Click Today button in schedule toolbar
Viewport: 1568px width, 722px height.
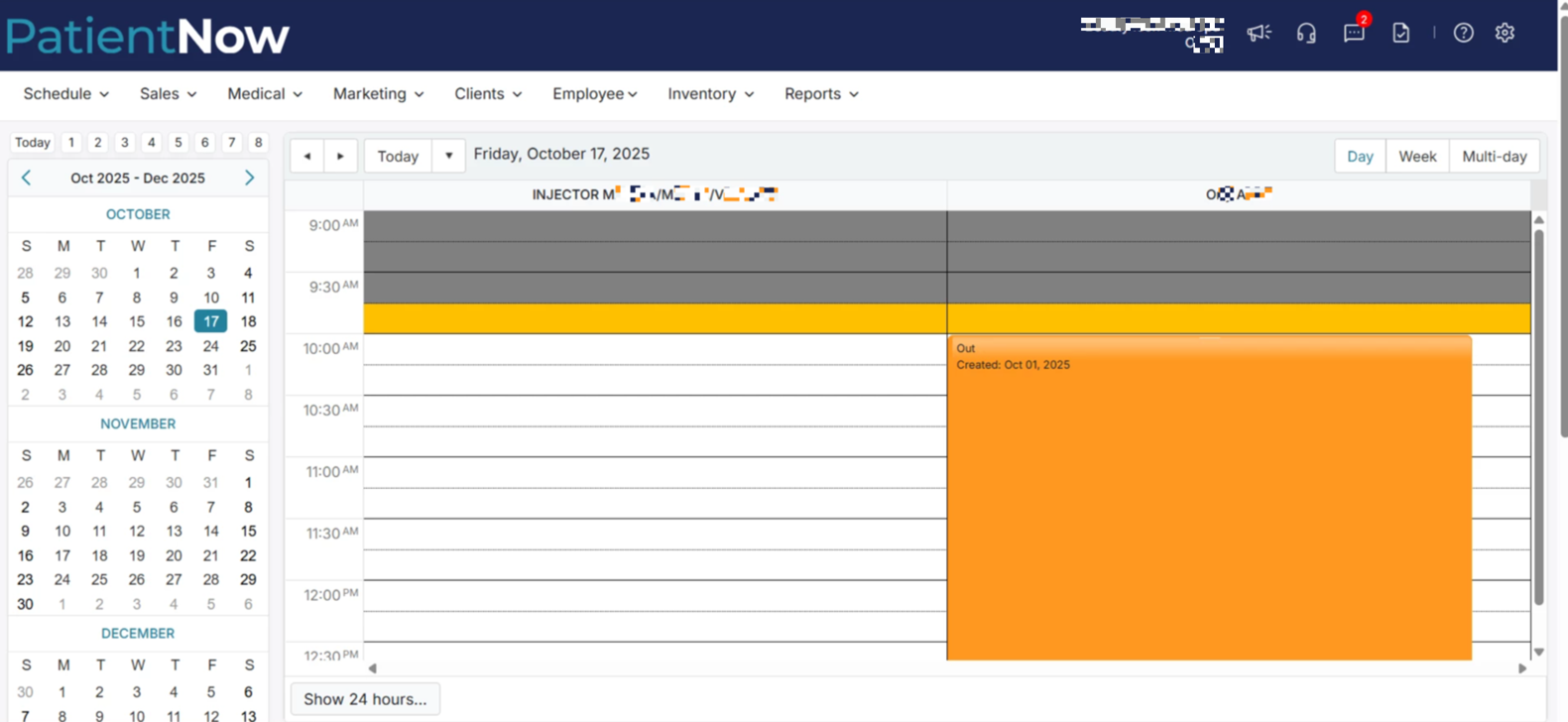pos(398,156)
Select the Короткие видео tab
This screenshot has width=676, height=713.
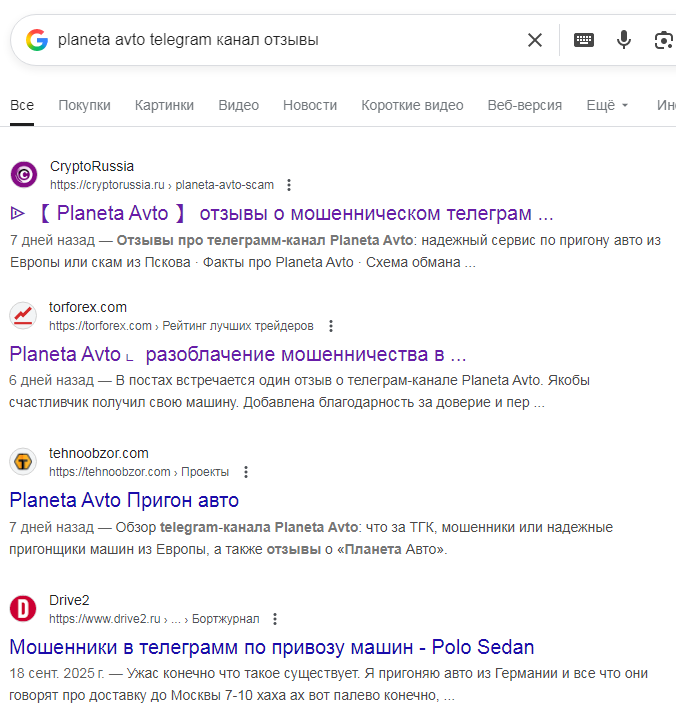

# # # # #

Retype, please, exactly the lines that begin with the one containing "Viewport: 1568px width, 722px height." and end at the last line of the entries above, both included, leaving out pictures.

Viewport: 1568px width, 722px height.
pos(398,156)
Select the Короткие видео tab
This screenshot has width=676, height=713.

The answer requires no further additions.